Part of the book series: Methods in Molecular Biology ((MIMB,volume 486))

Summary

The nematode Caenorhabditis elegans shows a high degree of conservation of molecular pathways related to human disease, yet is only 1-mm long and can be considered as a microorganism. Because of the development of a simple but systematic RNA-interference (RNAi) methodology, C. elegans is the only metazoan in which the impact of “knocking-down” nearly every gene in the genome can be analyzed in a whole living animal. Both functional genomic studies and chemical screens can be carried out using C. elegans in vivo screens in a context that preserves intact cell-to-cell communication, neuroendocrine signaling, and every aspect of the animal’s metabolism necessary to survive and reproduce in lab conditions.
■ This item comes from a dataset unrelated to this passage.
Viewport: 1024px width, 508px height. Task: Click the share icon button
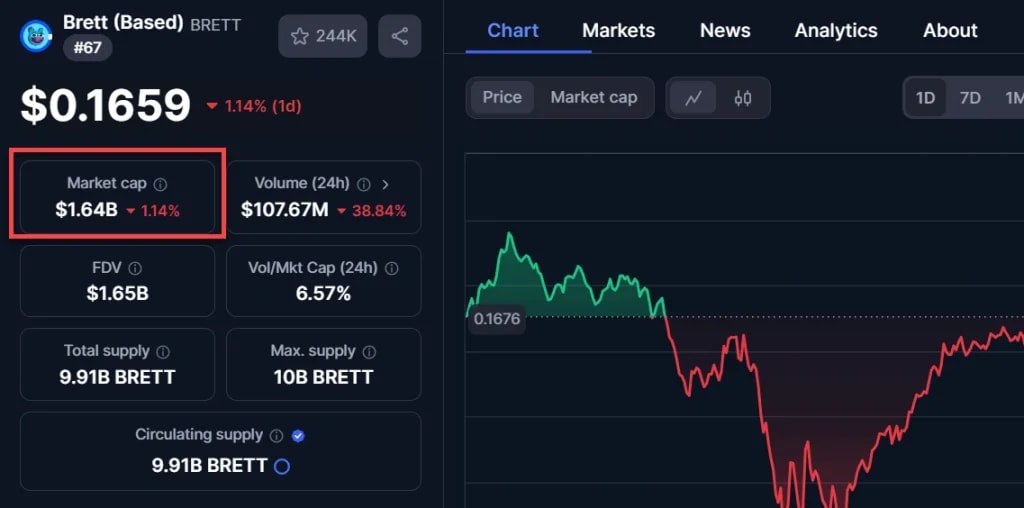(399, 36)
This feature enables studies that are impossible to undertake in cell-culture-based screens. Although genome-wide RNAi screens and limited small-molecule screens have been successfully performed in C. elegans, they are typically extremely labor-intensive. Furthermore, technical limitations have precluded quantitative measurements and time-resolved analyses.
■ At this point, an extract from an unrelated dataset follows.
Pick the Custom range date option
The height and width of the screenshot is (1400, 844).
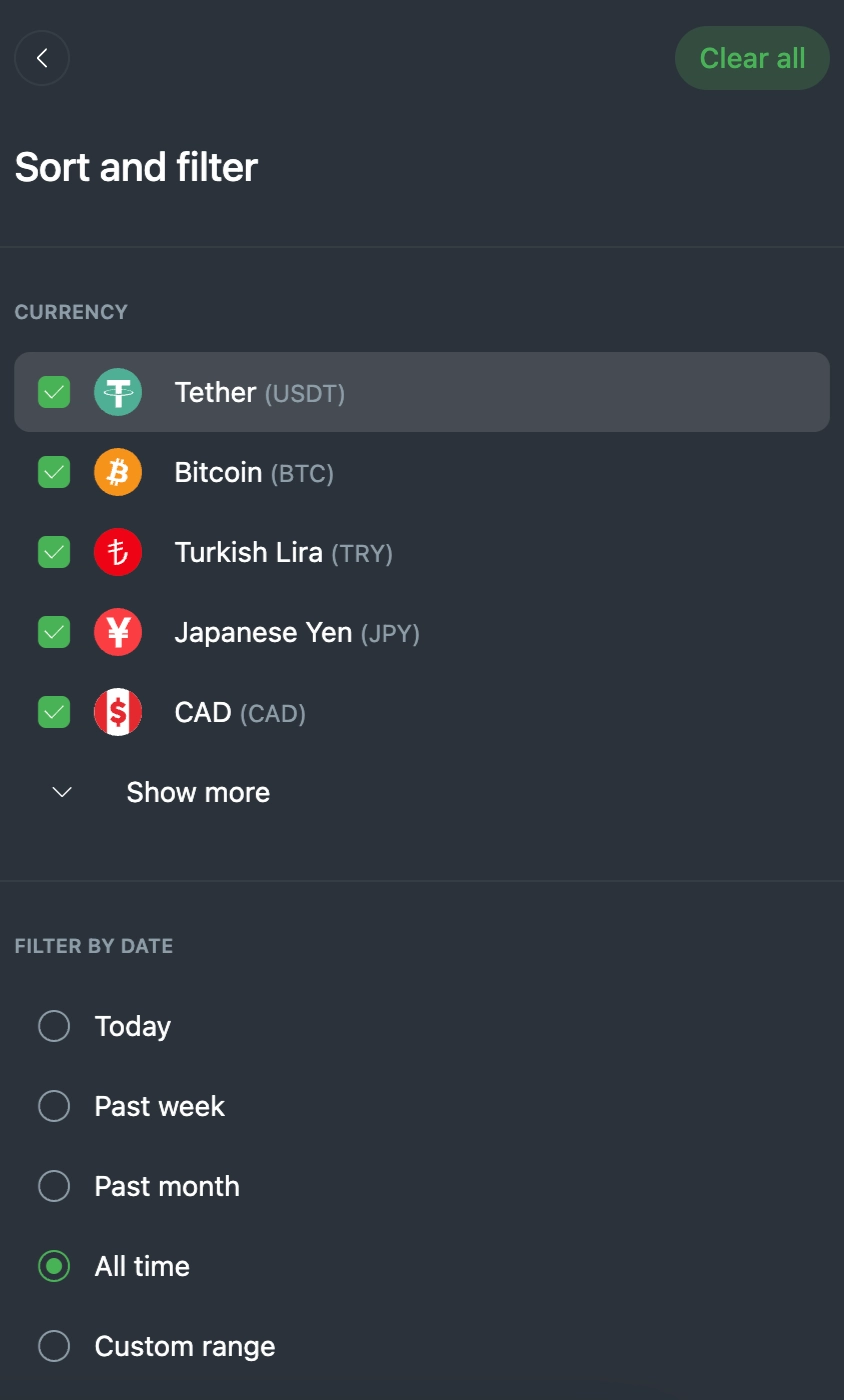click(x=54, y=1346)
In this chapter, we provide detailed protocols to carry out automated high-throughput whole-animal RNAi and chemical screens. We describe methods to perform screens in solid and liquid media, in 96 and 384-well format, respectively. We describe the use of automated handling, sorting, and microscopy of worms. Finally, we give information about worm-adapted image analysis tools to quantify phenotypes. The technology presented here facilitates large-scale C. elegans genetic and chemical screens and it is expected to help shed light on relevant biological areas.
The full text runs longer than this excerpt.